Mistakes, Mistakes, Mistakes: The Source Of Our Edge

We are not interested in presenting case studies of our past successes, as anyone can give these examples. In fact, the truth about investment management is that there are many mistakes. Baseball is a perfect metaphor for this. In baseball, a highly impressive batting average is 0.400, but that still means the batter missed the ball 6 out of 10 times. We admit we have made many mistakes in the past, but we can honestly claim that we have learned valuable lessons from all our mistakes. This is how our investment approach is built.

Four Seasons: What’s in a name

A key concept of our investment philosophy is to recognize CHANGE as a source of return. We are certain that the only constant in financial markets is CHANGE. Any investment strategy will be wrong from time to time, just as different sectors will go from boom to bust and back again. No company remains the same in terms of its fundamentals. The ‘FOUR SEASONS’ in our name represents our acknowledgement of the constantly changing environment that we work in. Those are the CHANGES we try to capture as a source of return.

“At the peak of summer, keep in mind that winter always follows. In the middle of a severe winter, never forget that spring comes next.”

Our job is not to avoid risk, but to identify and take right risk. Investment managers should always be un-comfortable.

We define risk as losing clients’ money.

No one can challenge the fundamental principle of risk and return. Without risk, there is no return.

One problem is that nature of human being blocks sound risk taking activities (therefore, return becomes mediocre). Emotional factors driven by fear or greed, jeopardizes risk taking activities.

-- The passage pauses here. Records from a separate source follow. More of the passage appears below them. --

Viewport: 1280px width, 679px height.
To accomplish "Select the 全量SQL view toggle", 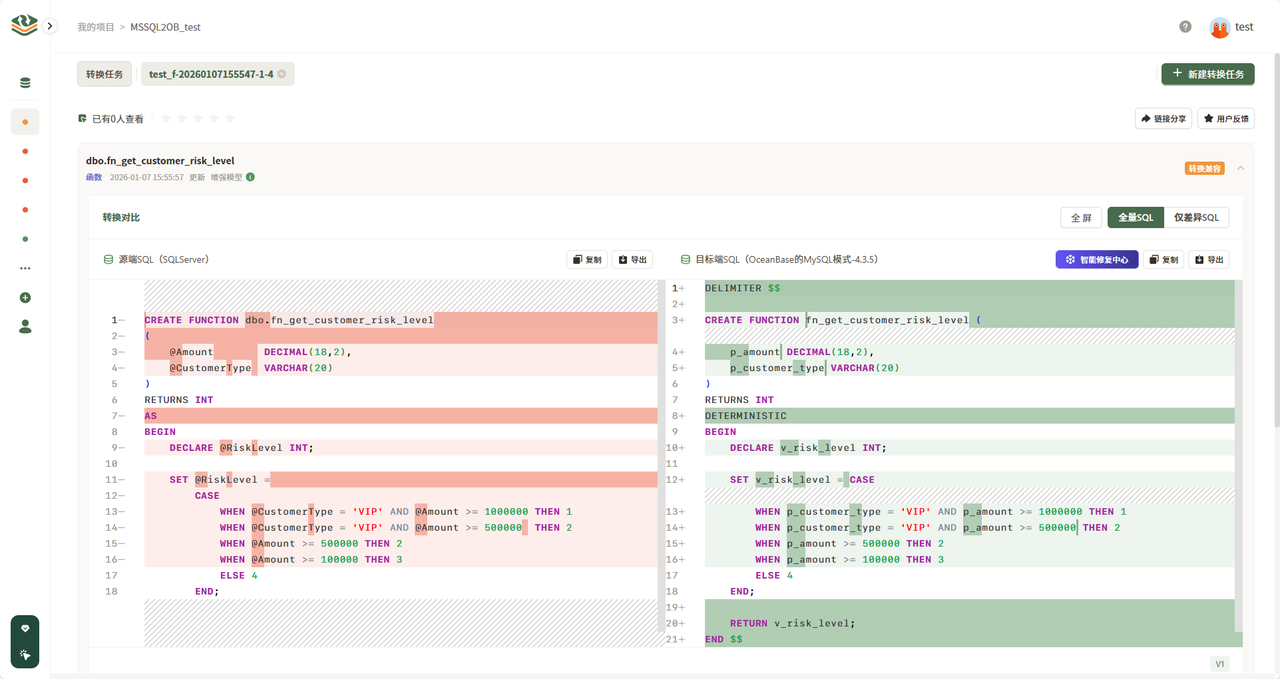I will click(1135, 218).
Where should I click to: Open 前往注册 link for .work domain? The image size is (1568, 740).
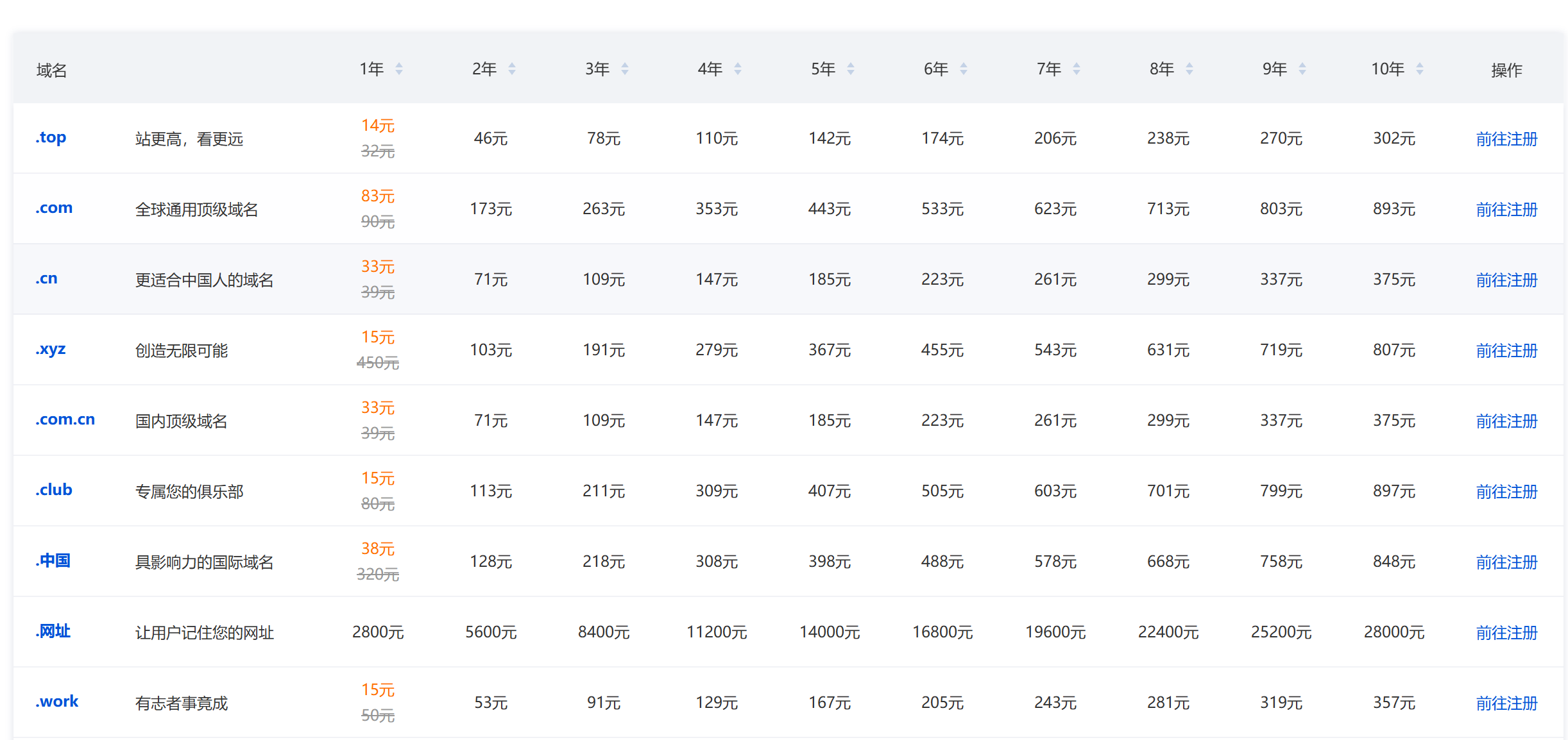coord(1506,703)
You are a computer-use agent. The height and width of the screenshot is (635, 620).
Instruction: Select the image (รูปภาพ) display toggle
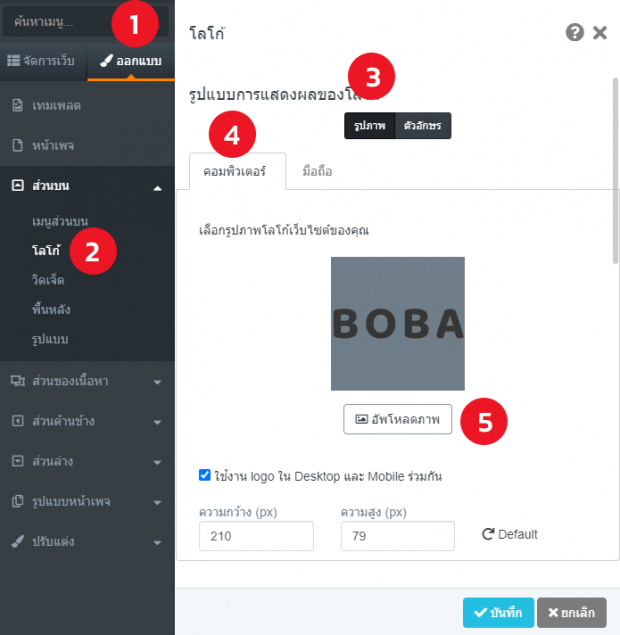[369, 125]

Risk must be taken in smart way and must be controlled. However, in a lot of cases, risks are handled by human beings who are dominated by emotion. It would be emotionally comfortable if you follow the herd with others or if you linearly extrapolate current assumption.

This is the 1st step to avoid risk (and less return). Investment managers can be comfortable, but their clients will be uncomfortable on their return.

Our job therefore is to take calculated risks in the financial market on behalf of our clients under the defined risk budget.

There are two major sources of risk (=losing money) related to stock investment. One is valuation. The other is business fundamentals. Risk related to valuation is mitigated by playing in a less crowded field. Risk related to business fundamental is where our bottom-up research efforts plays out. During the research process we look at the fundamental logic rather than the stock price actions. People may be less fearful when they follow crowds. But, herding and risk taking is totally different. Emotion and price action dominates herding but calculated risk taking is dominated by logic. After all, “treasure can be found among themes that other people throw away” (quote from Nobel Prize winner Dr. S.Yamanaka, cell system research). Good investment case is always searched by animal spirits and is refined by intelligence, NOT coming from emotional comfortable-ness.

Frequently Asked Questions (F.A.Q.)

What is a good investment for Four Seasons Asia Investment?

For us, investment is risk taking seeking for attractive risk/return profile (return potential > downside potential) with CHANGE as catalyst.

What is a bad investment?

Investment decision driven by emotion such as fear and greed (not based on logic, risk/return principle).

Why do we use the risk return framework?

Our framework is to enhance probability of generating target return in sustainable manner by reducing emotional factors from the process as much as possible.

Why do we need a hands-on bottom up research?

Understand the nature of risk we take;
Define our own value range for stocks and prepare for appropriate entry timing;
Develop view on the changing world.

What is a good portfolio to us?

Cluster of satisfactory risk takings = Set of long positions of call options;
Diversified investment horizon but concentrate on what we can understand.

What makes a good CEO?

1-2yr horizon: CEO who can show macro “insensitive” earnings growth;
Long-term horizon: CEO who can prepare higher growth at macro weakness with vision and philosophy through continuous efforts to evolve.

How do we find good investment opportunities?

Have unbiased eyes and expose ourselves to anything with desire to understand the real logic of the world;
Be cautious in taking position on the side of the majority.

Why we do not run out of idea without industry expertise on all sectors?

Our investment focus is “CHANGE”, not sector, benchmark, style. As far as CHANGE is available in the world, we do not run out of source of opportunities. If such CHANGEs were available at discount (neglected), those could be in our strike zone.